Tunisie-Hausse des prix : le contribuable mis à rude épreuve

Le monde fait face aujourd’hui à une hausse vertigineuse des prix. Mais si, dans beaucoup de pays, on prend des mesures pour atténuer les effets de cette hausse sur le pouvoir d’achat des citoyens, en Tunisie, où l’Etat fait face à une grave crise financière, ce sera le contribuable qui, au final, subira les conséquences de la crise, avec, d’un côté, la levée progressive des subventions, et de l’autre, l’augmentation attendue des impôts.

Par Amine Ben Gamra *

Les dépenses de l’Etat au titre des subventions doivent enregistrer une hausse en 2022 pour atteindre 4,2 milliards de dinars (1,3 md d’euros) contre 3,2 mds de dinars en 2021 (environ 1 md d’euros). Ce coût devrait dépasser les 5 mds de dinars (1,5 md d’euros) en 2023.

Ces dépenses supplémentaires doivent-elles être financées par les impôts, qui sont déjà jugés très élevés, ou, comme ce fut souvent le cas, par la dette, qui atteint un seuil critique en plafonnant à 100% du PIB?

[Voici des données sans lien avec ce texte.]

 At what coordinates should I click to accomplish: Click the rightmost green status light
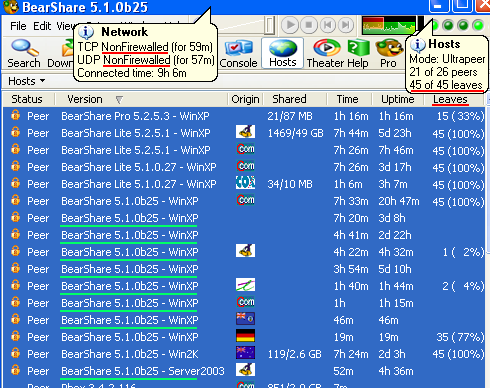[478, 25]
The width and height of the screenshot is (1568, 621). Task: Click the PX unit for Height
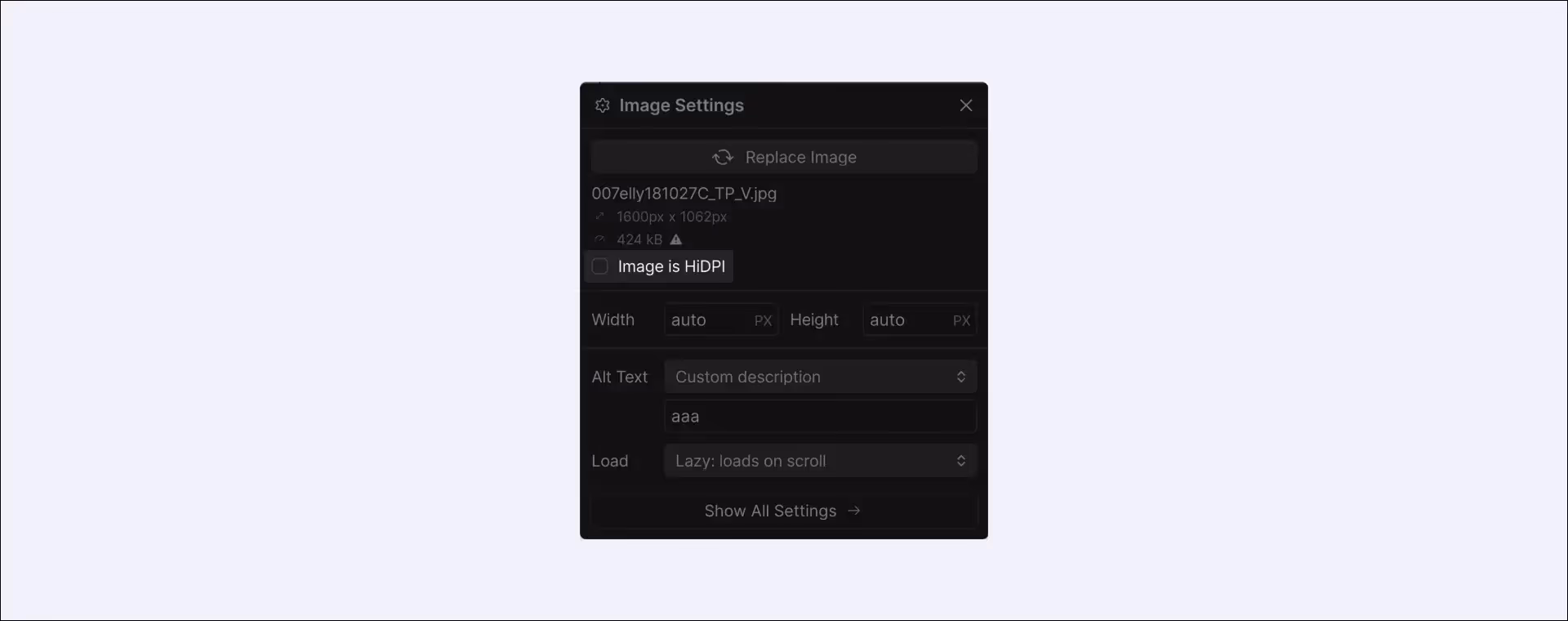pyautogui.click(x=961, y=320)
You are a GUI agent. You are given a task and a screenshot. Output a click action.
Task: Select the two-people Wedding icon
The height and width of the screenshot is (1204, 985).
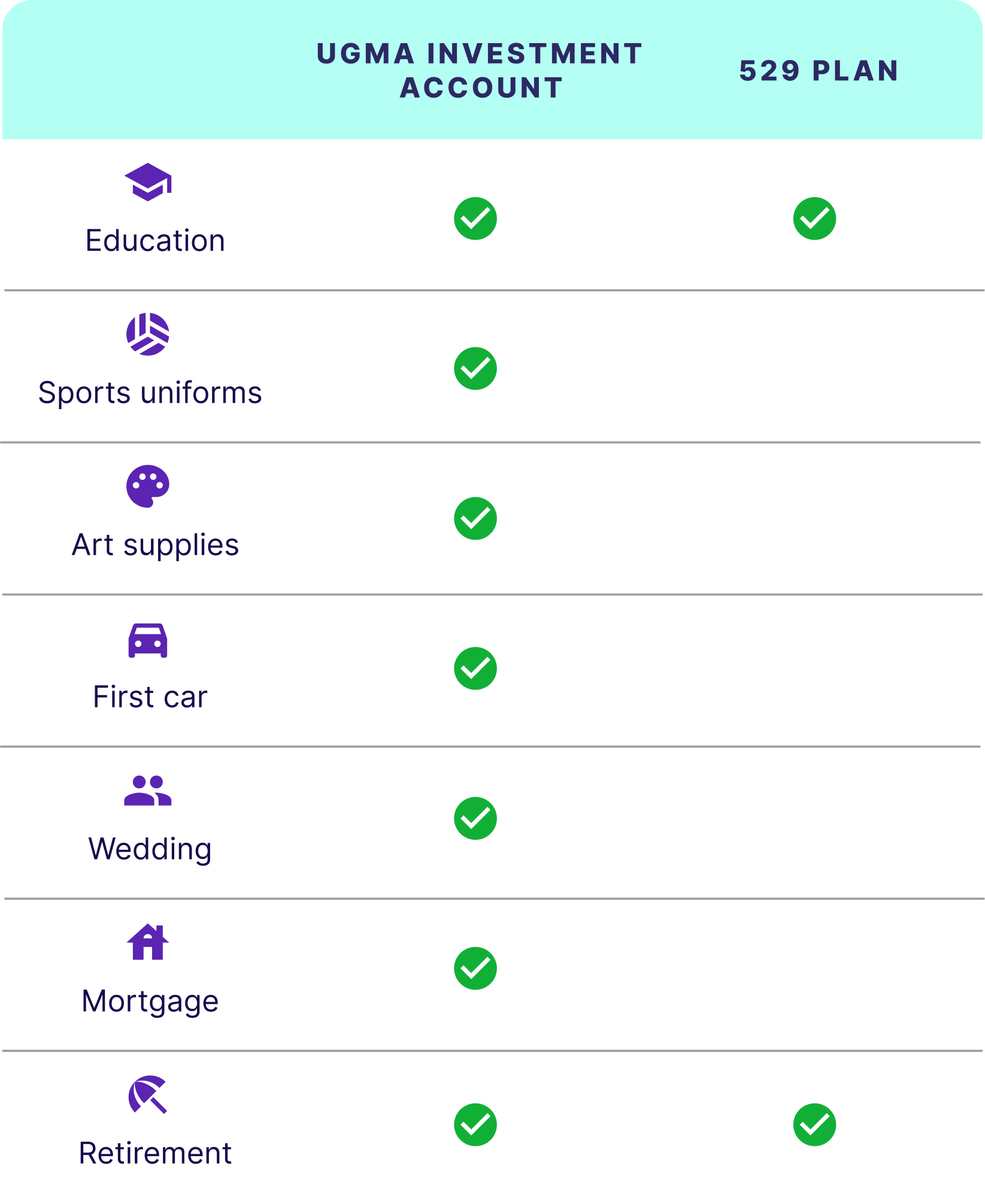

La nécessaire protection des ménages

Comme l’Union européenne et le Fonds monétaire international (FMI), partenaires essentiels de la Tunisie, sont de plus en plus perplexes face à ce qui se passe dans notre pays, qui absorbe l’aide internationale sans montrer aucun signe d’amélioration de ses équilibres généraux, c’est, parions-le, le contribuable qui sera mis à contribution pour payer les pots cassés d’une très mauvaise gouvernance publique.

La question est donc de savoir comment gérer cette situation socialement difficile et protéger au mieux les ménages, qui subissent déjà la hausse générale des prix et la baisse continue de leur pouvoir d’achat.

Depuis que les prix de l’énergie ont commencé à augmenter, en raison de la reprise économique post-Covid et de la guerre russo-ukrainienne, les États membres de l’UE se sont employés à mettre en place une série de dispositifs destinés à atténuer le choc. Ces mesures peuvent être regroupés sous deux rubriques : la réduction temporaire des taxes sur l’énergie ; et la réglementation des prix qui consiste à découpler les prix de certains produits, comme l’électricité, de leur coût marginal.

Par exemple, la France a demandé à la principale compagnie d’électricité du pays de limiter la hausse des prix à 4% pour 2022 et de satisfaire la demande à ce prix, demandant ainsi à la compagnie d’absorber une grande partie du coût, ce qui entraîne une forte diminution anticipée des flux de trésorerie et une forte baisse de la valeur marchande.

Hausse des prix et baisse des subventions

En Tunisie, le gouvernement envisage, dans le cadre de la rationalisation des subventions dans le secteur des hydrocarbures, d’atteindre les prix réels des bouteilles de gaz liquéfié destinées à la consommation d’ici 2026, avec l’adoption de mesures de soutien, lesquelles consistent à développer un programme de transferts financiers dans le cadre de la réforme du système de subventions des produits de base.

Il envisage aussi, la libéralisation de l’importation des produits pétroliers dès que les prix réels seront en vigueur, tout en préservant le rôle de la Société tunisienne des industries de raffinage (Stir) dans la sécurisation de l’approvisionnement et le développement des capacités de stockage, ainsi que la rationalisation de la consommation des produits pétroliers et l’ajustement progressif des prix de l’électricité et du gaz

C’est, donc, au final, le contribuable qui subira les conséquences de toutes ces évolutions par, d’un côté, la levée de la subvention, et de l’autre, l’augmentation des impôts.

Dans tout ça, la population, prise en otage, traversera une période difficile. La vie coûtera toujours plus cher et les salaires ne bougeront plus.

A toutes les strates de la société, la peur de prendre des décisions et d’aller de l’avant est omniprésente. L’envie de travailler et de sortir la nation du pétrin n’est plus là. Et pour ne rien arranger, la crise politique dans laquelle est plongée le pays depuis de nombreuses années lézarde tous les jours un peu plus l’espoir d’une vraie relance économique. 

* Expert comptable, commissaire aux comptes, membre de l’Ordre des experts comptables de Tunisie.